By the end of this article, you'll be able to use it for a whole lot more.

Three kinds of variable substitution are available for use: pattern matching, substitution and command substitution. I talk about the first two variables here and leave command substitution for another time.

Pattern Matching

In pattern matching, you can match from the left or from the right. The operators, along with their functions and examples, are shown below:

Operator: ${foo#t*is}

Function: deletes the shortest possible match from the left

Example:

$ export foo="this is a test"
$ echo ${foo#t*is}
is a test
$

Operator: ${foo##t*is}

Function: deletes the longest possible match from the left

Example:

$ export foo="this is a test"
$ echo ${foo##t*is}
a test
$

Operator: ${foo%t*st}

Function: deletes the shortest possible match from the right

Example:

$ export foo="this is a test"
$ echo ${foo%t*st}
this is a
$

Operator: ${foo%%t*st}

Function: deletes the longest possible match from the right

Example:

$ export foo="this is a test"
$ echo ${foo%%t*st}

$

Although the # and % identifiers may not seem obvious, they have a convenient mnemonic. The # key is on the left side of the $ key and operates from the left. The % key is on the right of the $ key and operates from the right. (This is true, at least, for US qwerty keyboards.)

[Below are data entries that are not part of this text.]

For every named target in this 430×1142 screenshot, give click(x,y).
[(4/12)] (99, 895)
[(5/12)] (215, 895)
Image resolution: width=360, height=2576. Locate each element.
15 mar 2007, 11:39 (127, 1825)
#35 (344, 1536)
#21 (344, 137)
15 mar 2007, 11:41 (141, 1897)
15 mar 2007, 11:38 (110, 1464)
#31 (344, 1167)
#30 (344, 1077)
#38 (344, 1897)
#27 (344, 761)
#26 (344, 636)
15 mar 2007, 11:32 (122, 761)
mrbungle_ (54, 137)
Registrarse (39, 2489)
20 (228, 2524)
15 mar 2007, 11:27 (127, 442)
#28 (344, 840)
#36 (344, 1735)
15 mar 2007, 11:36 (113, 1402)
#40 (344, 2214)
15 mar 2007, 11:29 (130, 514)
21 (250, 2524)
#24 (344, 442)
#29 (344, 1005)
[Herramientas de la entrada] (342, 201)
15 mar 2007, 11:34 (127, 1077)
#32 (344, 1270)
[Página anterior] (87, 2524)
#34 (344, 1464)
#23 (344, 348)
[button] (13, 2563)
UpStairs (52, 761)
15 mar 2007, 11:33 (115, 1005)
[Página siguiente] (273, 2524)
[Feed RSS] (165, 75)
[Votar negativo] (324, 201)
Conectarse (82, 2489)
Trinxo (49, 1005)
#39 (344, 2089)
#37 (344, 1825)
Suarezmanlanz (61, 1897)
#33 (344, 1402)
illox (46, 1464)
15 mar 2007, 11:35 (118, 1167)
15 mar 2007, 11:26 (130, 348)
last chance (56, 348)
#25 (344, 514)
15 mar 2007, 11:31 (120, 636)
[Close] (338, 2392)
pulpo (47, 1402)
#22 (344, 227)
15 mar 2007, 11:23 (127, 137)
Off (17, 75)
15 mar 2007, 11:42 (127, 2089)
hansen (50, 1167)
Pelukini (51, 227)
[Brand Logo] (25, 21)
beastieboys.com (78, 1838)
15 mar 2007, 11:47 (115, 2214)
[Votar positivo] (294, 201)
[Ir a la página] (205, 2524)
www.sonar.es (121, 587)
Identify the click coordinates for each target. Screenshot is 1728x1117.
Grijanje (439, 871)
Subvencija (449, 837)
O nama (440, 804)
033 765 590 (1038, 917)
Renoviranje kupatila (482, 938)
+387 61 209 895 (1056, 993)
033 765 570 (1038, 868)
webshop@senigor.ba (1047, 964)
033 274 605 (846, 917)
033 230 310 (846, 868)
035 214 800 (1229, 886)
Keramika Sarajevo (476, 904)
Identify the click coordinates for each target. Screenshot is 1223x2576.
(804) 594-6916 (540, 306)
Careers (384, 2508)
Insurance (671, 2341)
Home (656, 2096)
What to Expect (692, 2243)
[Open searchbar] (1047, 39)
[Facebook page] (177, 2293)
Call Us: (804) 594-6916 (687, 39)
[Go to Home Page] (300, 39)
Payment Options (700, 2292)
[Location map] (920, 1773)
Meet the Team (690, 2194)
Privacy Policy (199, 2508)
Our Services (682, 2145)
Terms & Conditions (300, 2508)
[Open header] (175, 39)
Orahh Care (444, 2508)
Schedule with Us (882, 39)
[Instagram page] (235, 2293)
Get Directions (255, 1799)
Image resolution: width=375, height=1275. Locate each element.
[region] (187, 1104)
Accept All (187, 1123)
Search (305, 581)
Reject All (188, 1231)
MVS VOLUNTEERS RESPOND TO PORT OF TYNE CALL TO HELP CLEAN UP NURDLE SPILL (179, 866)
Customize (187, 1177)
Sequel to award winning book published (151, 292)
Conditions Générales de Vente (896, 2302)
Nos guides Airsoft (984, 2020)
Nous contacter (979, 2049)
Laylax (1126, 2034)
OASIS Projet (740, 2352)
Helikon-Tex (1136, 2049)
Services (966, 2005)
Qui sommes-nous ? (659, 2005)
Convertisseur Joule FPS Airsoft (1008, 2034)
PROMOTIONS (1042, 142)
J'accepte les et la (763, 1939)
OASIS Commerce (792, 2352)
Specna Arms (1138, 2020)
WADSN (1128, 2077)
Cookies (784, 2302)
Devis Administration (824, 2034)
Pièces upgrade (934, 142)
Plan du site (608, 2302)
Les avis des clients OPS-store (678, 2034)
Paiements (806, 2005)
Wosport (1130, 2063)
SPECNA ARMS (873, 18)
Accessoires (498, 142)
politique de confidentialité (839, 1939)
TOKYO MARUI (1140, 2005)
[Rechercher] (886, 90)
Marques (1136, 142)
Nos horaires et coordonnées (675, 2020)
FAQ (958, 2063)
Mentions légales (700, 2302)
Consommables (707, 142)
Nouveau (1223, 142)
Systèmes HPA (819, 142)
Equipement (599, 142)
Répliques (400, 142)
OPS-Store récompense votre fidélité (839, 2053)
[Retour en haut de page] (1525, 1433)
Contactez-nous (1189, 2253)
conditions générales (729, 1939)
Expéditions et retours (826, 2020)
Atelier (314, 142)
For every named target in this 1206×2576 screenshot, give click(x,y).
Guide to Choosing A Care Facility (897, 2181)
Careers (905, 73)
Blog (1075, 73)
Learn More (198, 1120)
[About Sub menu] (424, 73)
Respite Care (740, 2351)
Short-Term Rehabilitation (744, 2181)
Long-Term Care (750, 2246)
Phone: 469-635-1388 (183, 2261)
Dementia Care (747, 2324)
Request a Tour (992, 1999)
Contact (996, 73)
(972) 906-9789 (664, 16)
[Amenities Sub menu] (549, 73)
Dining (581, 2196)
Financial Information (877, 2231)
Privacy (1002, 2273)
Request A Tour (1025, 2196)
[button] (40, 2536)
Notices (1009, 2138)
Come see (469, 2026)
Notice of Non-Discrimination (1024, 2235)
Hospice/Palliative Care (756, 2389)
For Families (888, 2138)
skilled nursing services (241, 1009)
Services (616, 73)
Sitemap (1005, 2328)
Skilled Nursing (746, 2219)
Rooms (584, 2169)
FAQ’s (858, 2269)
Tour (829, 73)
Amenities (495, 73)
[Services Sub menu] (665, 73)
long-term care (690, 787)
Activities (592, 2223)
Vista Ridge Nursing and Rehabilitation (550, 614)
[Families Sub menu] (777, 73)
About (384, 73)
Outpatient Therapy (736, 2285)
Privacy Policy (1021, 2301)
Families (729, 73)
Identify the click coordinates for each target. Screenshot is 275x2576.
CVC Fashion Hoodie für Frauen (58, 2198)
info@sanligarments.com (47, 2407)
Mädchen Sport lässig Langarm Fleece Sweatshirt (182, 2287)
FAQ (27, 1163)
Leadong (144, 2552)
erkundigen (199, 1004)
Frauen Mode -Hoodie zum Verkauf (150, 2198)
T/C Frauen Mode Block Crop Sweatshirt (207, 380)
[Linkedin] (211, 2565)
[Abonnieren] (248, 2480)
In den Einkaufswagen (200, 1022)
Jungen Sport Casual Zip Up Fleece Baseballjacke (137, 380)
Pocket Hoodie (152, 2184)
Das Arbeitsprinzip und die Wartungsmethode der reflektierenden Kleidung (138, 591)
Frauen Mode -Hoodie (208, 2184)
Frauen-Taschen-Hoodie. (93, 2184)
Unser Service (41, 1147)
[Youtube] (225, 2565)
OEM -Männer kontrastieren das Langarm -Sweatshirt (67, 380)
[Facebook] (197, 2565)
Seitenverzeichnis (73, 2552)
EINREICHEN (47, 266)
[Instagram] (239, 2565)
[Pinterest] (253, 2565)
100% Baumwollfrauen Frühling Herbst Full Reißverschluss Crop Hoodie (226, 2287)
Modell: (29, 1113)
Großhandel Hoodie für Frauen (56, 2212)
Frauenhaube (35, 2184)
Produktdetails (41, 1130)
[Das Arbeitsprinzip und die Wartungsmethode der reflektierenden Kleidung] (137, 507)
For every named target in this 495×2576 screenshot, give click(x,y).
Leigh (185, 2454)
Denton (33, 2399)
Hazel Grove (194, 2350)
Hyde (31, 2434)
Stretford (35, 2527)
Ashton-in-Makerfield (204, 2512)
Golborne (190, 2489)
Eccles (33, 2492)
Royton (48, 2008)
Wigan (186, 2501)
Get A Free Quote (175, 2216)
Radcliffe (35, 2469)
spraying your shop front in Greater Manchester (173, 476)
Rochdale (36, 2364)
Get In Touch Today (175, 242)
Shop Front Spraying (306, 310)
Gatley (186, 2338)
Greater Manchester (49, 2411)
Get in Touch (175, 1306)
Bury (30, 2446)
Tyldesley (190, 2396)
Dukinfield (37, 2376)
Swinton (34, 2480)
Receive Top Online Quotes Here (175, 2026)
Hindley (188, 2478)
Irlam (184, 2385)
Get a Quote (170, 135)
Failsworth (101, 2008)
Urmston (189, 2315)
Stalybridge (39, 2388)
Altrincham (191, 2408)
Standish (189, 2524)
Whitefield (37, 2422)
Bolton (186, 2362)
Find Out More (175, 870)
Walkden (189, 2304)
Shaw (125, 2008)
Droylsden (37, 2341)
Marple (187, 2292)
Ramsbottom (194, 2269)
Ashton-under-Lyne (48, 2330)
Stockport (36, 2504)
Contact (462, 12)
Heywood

The operators listed above can be used to do a variety of things. For example, the following script changes the extension of all .html files so they now are .htm files.

#!/bin/bash 
# quickly convert html filenames for use on a dossy system
# only handles file extensions, not file names
for i in *.html; do
   if [ -f ${i%l} ]; then 
      echo "${i%l} already exists"
   else 
      mv $i ${i%l}
   fi 
done
Substitution

Another kind of variable mangling you might want to employ is substitution. Four substitution operators are used in Bash, and they are shown below:

Operator: ${foo:-bar}

Function: If $foo exists and is not null, return $foo. If it doesn't exist or is null, return bar.

Example:

$ export foo=""
$ echo ${foo:-one}
one
$ echo $foo

$

Operator: ${foo:=bar}

Function: If $foo exists and is not null, return $foo. If it doesn't exist or is null, set $foo to bar and return bar.

Example:

$ export foo=""
$ echo ${foo:=one}
one

$ echo $foo
one
$

Operator: ${foo:+bar}

Function: If $foo exists and is not null, return bar. If it doesn't exist or is null, return a null.

Example:

$ export foo="this is a test"
$ echo ${foo:+bar}
bar
$

Operator: ${foo:?"error message"}

Function: If $foo exists and isn't null, return its value. If it doesn't exist or is null, print the error message. If no error message is given, it prints parameter null or not set. In a non-interactive shell, this aborts the current script. In an interactive shell, this simply prints the error message.

Example:

$ export foo="one"
$ for i in foo bar baz; do
> eval echo \${$i:?}
> done
one
bash: bar: parameter null or not set
bash: baz: parameter null or not set
$

The : in the above operators can be omitted. Doing so changes the behavior of the operator so that it simply tests for the existence of the variable. This, in turn, causes the creation of a variable, for example:

$ export foo="this is a test"
$ echo $bar

$ echo ${foo=bar}
this is a test
$ echo ${bar=bar}
bar
$ echo $bar
bar
$          

These operators can be used in a variety of ways. A good example would be, in the case when no arguments are given, to give a default value to a variable normally read from command-line arguments. This example is demonstrated in the following script:

#!/bin/bash 
export INFILE=${1-"infile"} 
export OUTFILE=${2-"outfile"}
cat $INFILE > $OUTFILE

Copyright (c) 2005, 2000 by Pat Eyler. Originally published in Linux Gazette issue 57. Copyright (c) 2000, Specialized Systems Consultants, Inc. The material in this article may be distributed only subject to the terms and conditions set forth in the Open Publication License, v1.0 or later.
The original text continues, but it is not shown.